Subtract two Money objects with same currency
use MoneyMan\Money;
use MoneyMan\Currency;
$money1 = new Money(12300, new Currency('USD'));
$money2 = new Money(4500, new Currency('USD'));
// Returns a brand new Money object
$new_money = $money1->subtract($money2); // think $money1 - $money2
// Get human readable value of the new Money object
echo $new_money->getFormatted(); // "$78.00"
Add two Money objects with different currencies
use MoneyMan\Money;
use MoneyMan\Currency;
use MoneyMan\Exchange;
use MoneyMan\ServiceFactory;
// Get a service that will be used to perform the exchange
$service = ServiceFactory::getService('yahoo'); // will use Yahoo Finance
$exchange = new Exchange($service);
$money1 = new Money(4300, new Currency('USD'));
$money2 = new Money(6700, new Currency('EUR'));
// $money2 will be converted to $money1's currency and then added together.
// Pretend EUR->USD exchange rate is 1.09124
$exchanged_money = $exchange->add($money1, $money2);
// Print the new money object's value
echo $exchanged_money->getFormatted(); // "$116.11"
// Print the new money object in different locale
echo $exchanged_money->getFormatted('de_DE'); // "116,11 $"
Subtract two Money objects with different currencies
...
$money1 = new Money(10000, new Currency('EUR'));
$money2 = new Money(5300, new Currency('USD'));
// $money2 will be converted to $money1's currency and then subtracted from $money1
// Pretend USD->EUR exchange rate is 0.94235
$exchanged_money = $exchange->subtract($money1, $money2); // think $money1 - $money2
// Print the new money object's value
echo $exchanged_money->getFormatted(); // "€50.05"
// Print the new money object in different locale
echo $exchanged_money->getFormatted('de_DE'); // "50,05 €"

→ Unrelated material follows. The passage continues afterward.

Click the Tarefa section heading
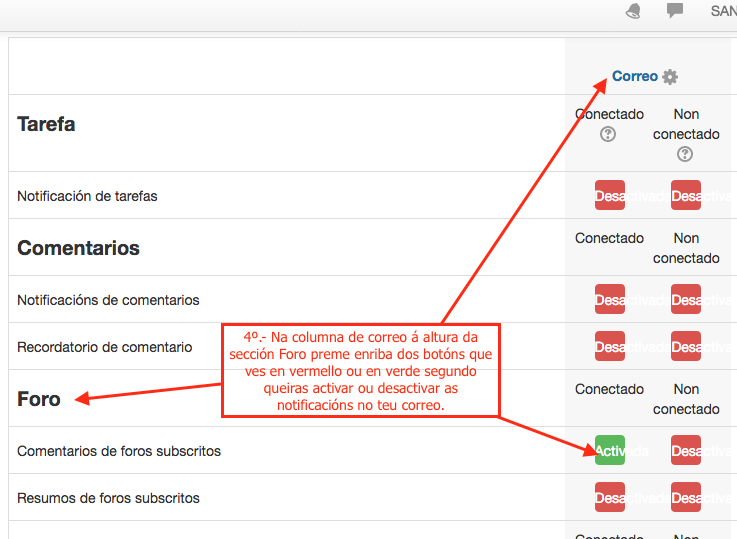The image size is (737, 539). click(46, 125)
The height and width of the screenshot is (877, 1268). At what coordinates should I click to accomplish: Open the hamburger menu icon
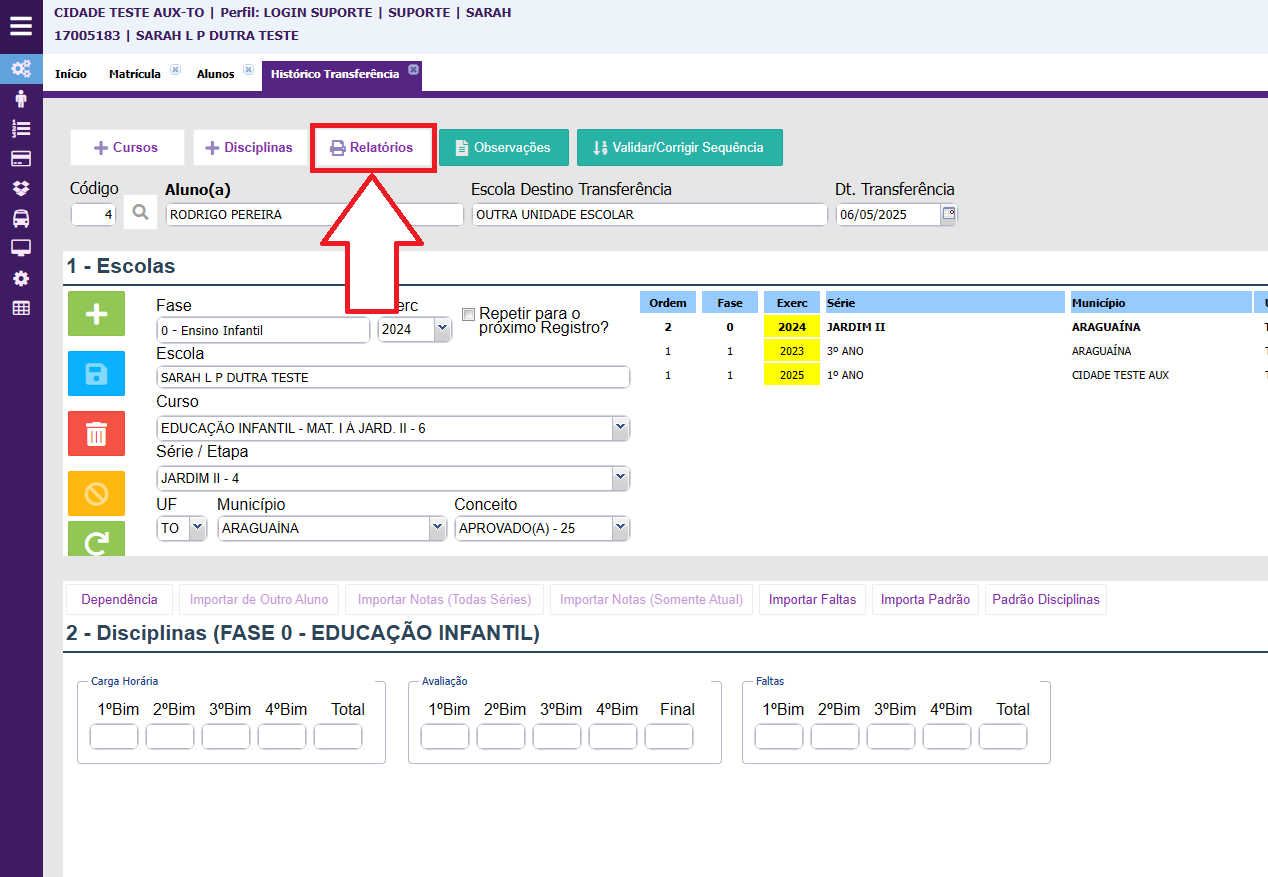21,26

It may not seem to make a whole bunch of sense at first, but when you really think a little deeper, it does. Imagine you have a $20 USD bill. Can a $20 bill suddenly become $35? Obviously, no. You must add $15 to it to get a new single value, you do not change the value of the $20 bill.

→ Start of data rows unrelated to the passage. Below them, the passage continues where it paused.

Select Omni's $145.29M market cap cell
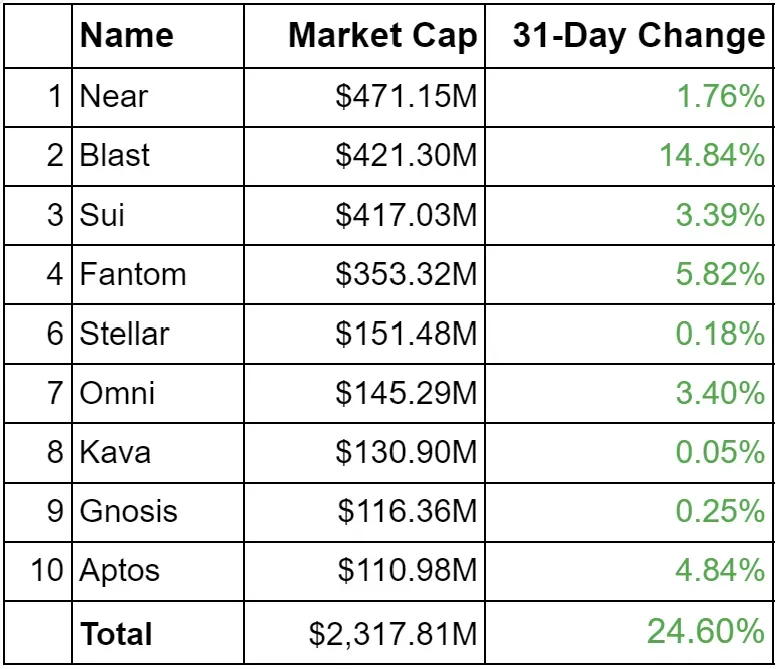Screen dimensions: 777x669 tap(406, 392)
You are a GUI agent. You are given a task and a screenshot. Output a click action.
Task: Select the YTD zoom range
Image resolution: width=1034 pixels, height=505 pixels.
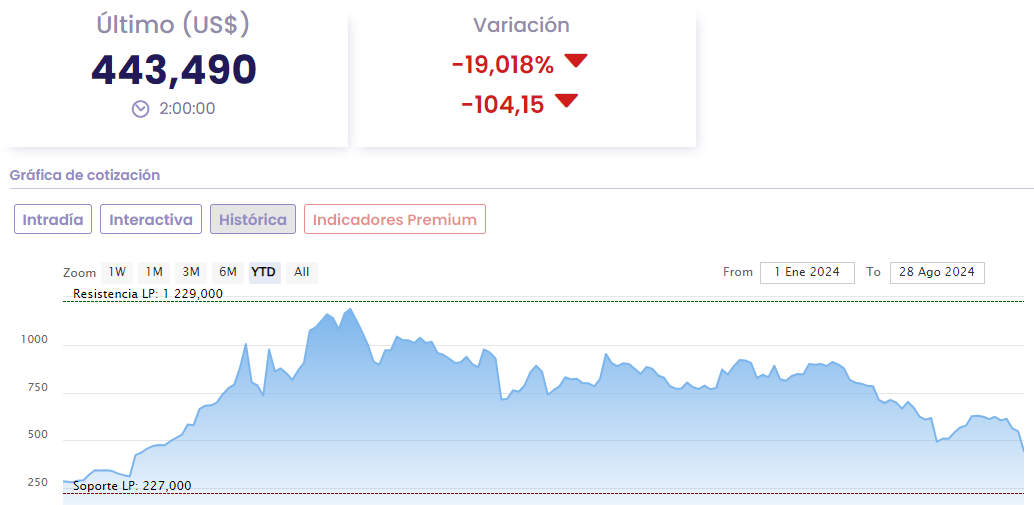tap(264, 272)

Money objects in MoneyMan intend to take a more "natural" world approach. In the example, the $20 bill represents a single value of money (the first Money object). When we add $15 to it, we are adding a second, separate value of money (the second Money object). From this we get a new, single value of both totals combined (a new, third Money object).
The MIT License
Copyright (c) 2017 Graham Sutton
Permission is hereby granted, free of charge, to any person obtaining a copy of this software and associated documentation files (the "Software"), to deal in the Software without restriction, including without limitation the rights to use, copy, modify, merge, publish, distribute, sublicense, and/or sell copies of the Software, and to permit persons to whom the Software is furnished to do so, subject to the following conditions:
The above copyright notice and this permission notice shall be included in all copies or substantial portions of the Software.
THE SOFTWARE IS PROVIDED "AS IS", WITHOUT WARRANTY OF ANY KIND, EXPRESS OR IMPLIED, INCLUDING BUT NOT LIMITED TO THE WARRANTIES OF MERCHANTABILITY, FITNESS FOR A PARTICULAR PURPOSE AND NONINFRINGEMENT. IN NO EVENT SHALL THE AUTHORS OR COPYRIGHT HOLDERS BE LIABLE FOR ANY CLAIM, DAMAGES OR OTHER LIABILITY, WHETHER IN AN ACTION OF CONTRACT, TORT OR OTHERWISE, ARISING FROM, OUT OF OR IN CONNECTION WITH THE SOFTWARE OR THE USE OR OTHER DEALINGS IN THE SOFTWARE.